CRIMINAL JURISDICTION

Criminal Law Blog by Defense Lawyer John Floyd and Mr. Billy Sinclair

October 29, 2011

ANOTHER INNOCENT MAN FREED AFTER MISTAKEN IDENTIFICATION

Innocence Project Strikes Again: Henry James Freed After 30 Years

By: Houston Criminal Lawyer John Floyd and Paralegal Billy Sinclair

Thanks to the efforts of the New York-based Innocence Project, Henry James became the 273rd inmate in this country to be exonerated by DNA evidence.

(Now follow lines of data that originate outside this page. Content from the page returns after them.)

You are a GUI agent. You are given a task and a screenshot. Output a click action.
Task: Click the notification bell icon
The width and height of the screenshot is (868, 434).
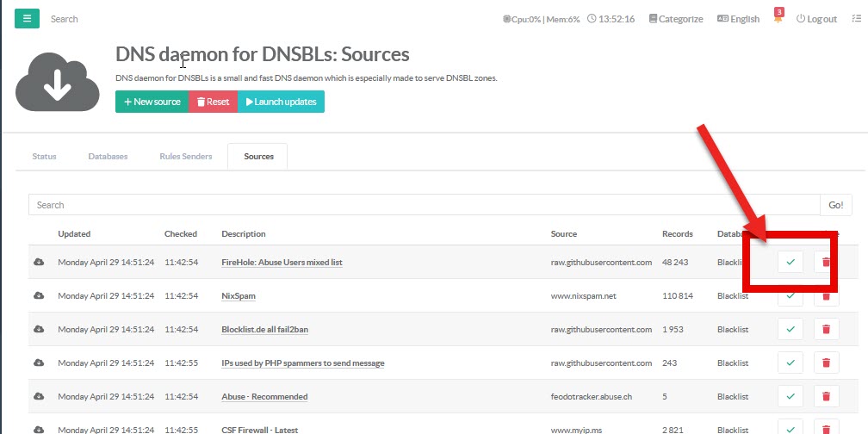point(778,19)
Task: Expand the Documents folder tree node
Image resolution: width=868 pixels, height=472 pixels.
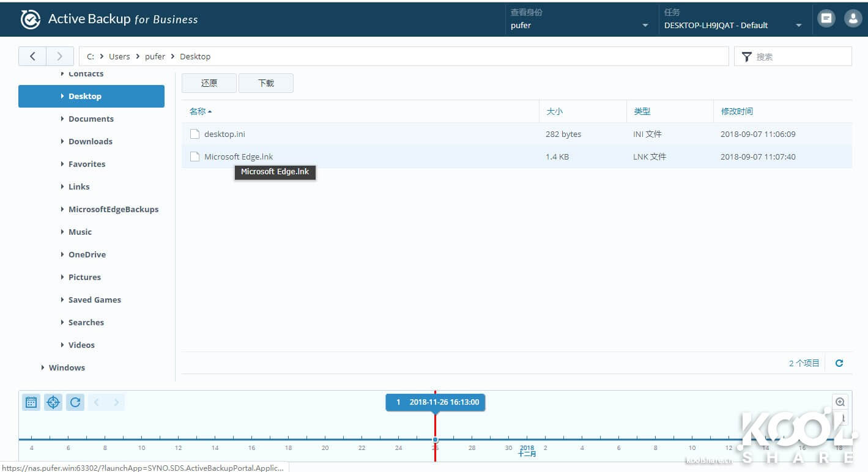Action: (62, 119)
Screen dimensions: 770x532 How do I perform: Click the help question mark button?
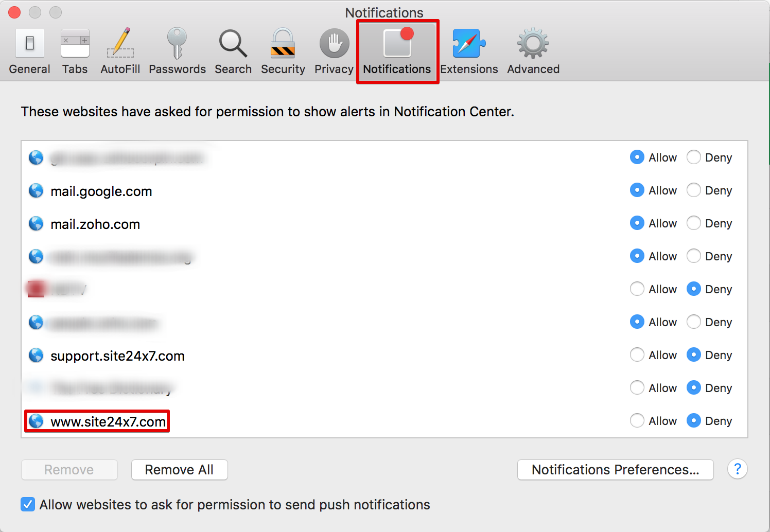(737, 469)
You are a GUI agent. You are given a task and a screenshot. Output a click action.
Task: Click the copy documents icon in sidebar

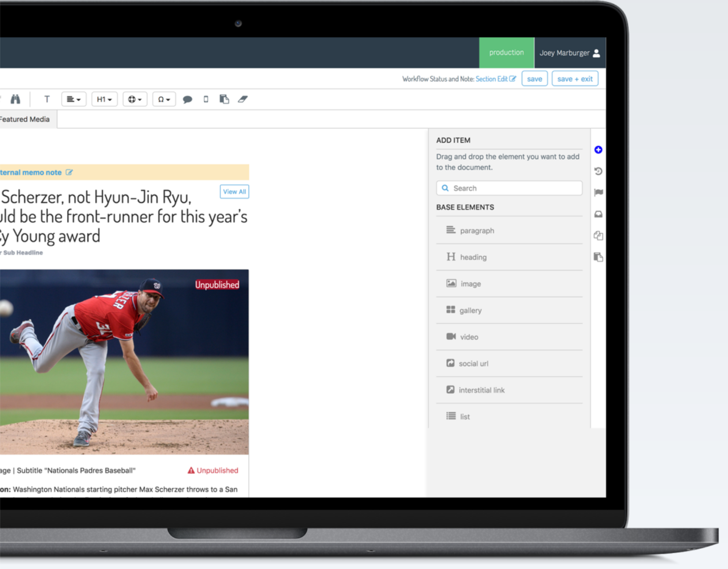pos(598,236)
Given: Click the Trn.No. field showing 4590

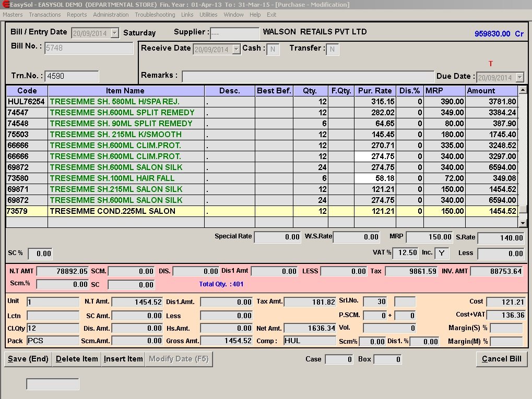Looking at the screenshot, I should coord(72,76).
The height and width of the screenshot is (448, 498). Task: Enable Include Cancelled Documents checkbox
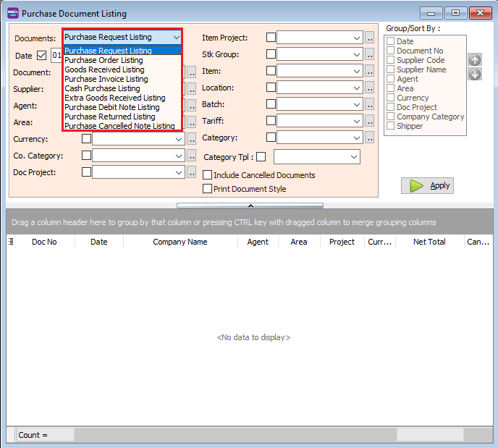click(208, 175)
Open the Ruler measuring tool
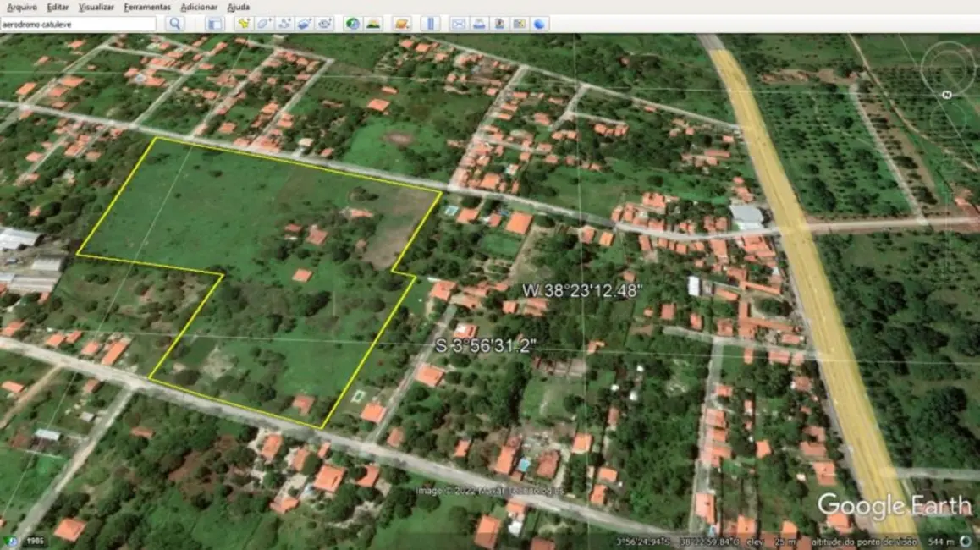Screen dimensions: 980x550 (x=430, y=24)
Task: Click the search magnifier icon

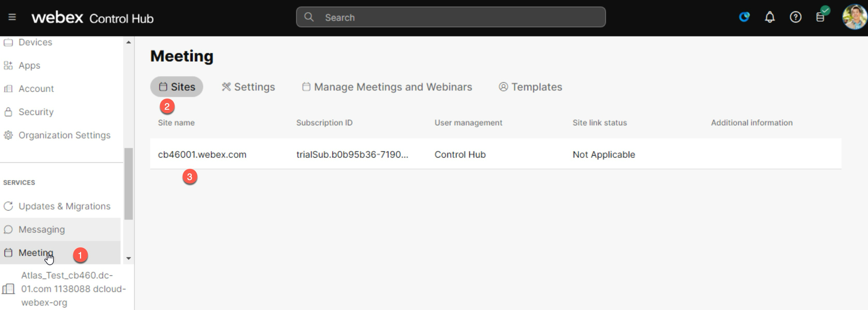Action: 309,17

The first inmate exonerated by DNA came in 1989, and according to the Innocence Project, there have been 206 DNA exonerations since 2000. James, who was 20 years of age when arrested for the aggravated rape of a neighbor, served one month sigh of 30 years in the Louisiana prison system for that wrongful conviction. The average amount of time served by all the DNA exonerees is 13 years.

That Henry James is a free man today is nothing short of a miracle. James Trigg, director of the New Orleans chapter of the Innocence Project, spearheaded the release effort of James. It was a difficult effort, as Trigg told the AP, because it was believed that all the original evidence in the case was lost. Then in May 2010 a Jefferson Parish crime lab technician named Milton Dureau, who was working on another case, stumbled upon a “slide of evidence” which had been used in the James case. DNA testing of that evidence clearly established James’ innocence. Vanessa Potkin, a Senior Staff attorney with the Innocence Project, said after James’ exoneration:

“Far too often searches for DNA evidence in old cases come up empty handed, which is why the federal government set up the Bloodsworth grant program to help police crime labs catalogue evidence. New Orleans Parish has already taken advantage of this program, but as this case so clearly demonstrates, jurisdictions everywhere must do a better job of cataloguing evidence to help correct injustice.”

After exhausting all his legal appeals, James seemed destined to spend the rest of his life at the Louisiana State Penitentiary at Angola. Then the Innocence Project and the law firm of Willkie Farr & Gallagher LLP believed his longstanding pleas of innocence and took up his freedom cause. This legal team filed a motion seeking DNA testing of the original “rape kit,” and while the Jefferson Parish crime lab was “cooperative,” the initial search for this evidence produced no results. A follow up search in February 2010 produced the same disheartening result. But then Dureau came across the “slide” evidence and the DNA test results released in September 2011 revealed James was, in fact, innocent as he had claimed all along.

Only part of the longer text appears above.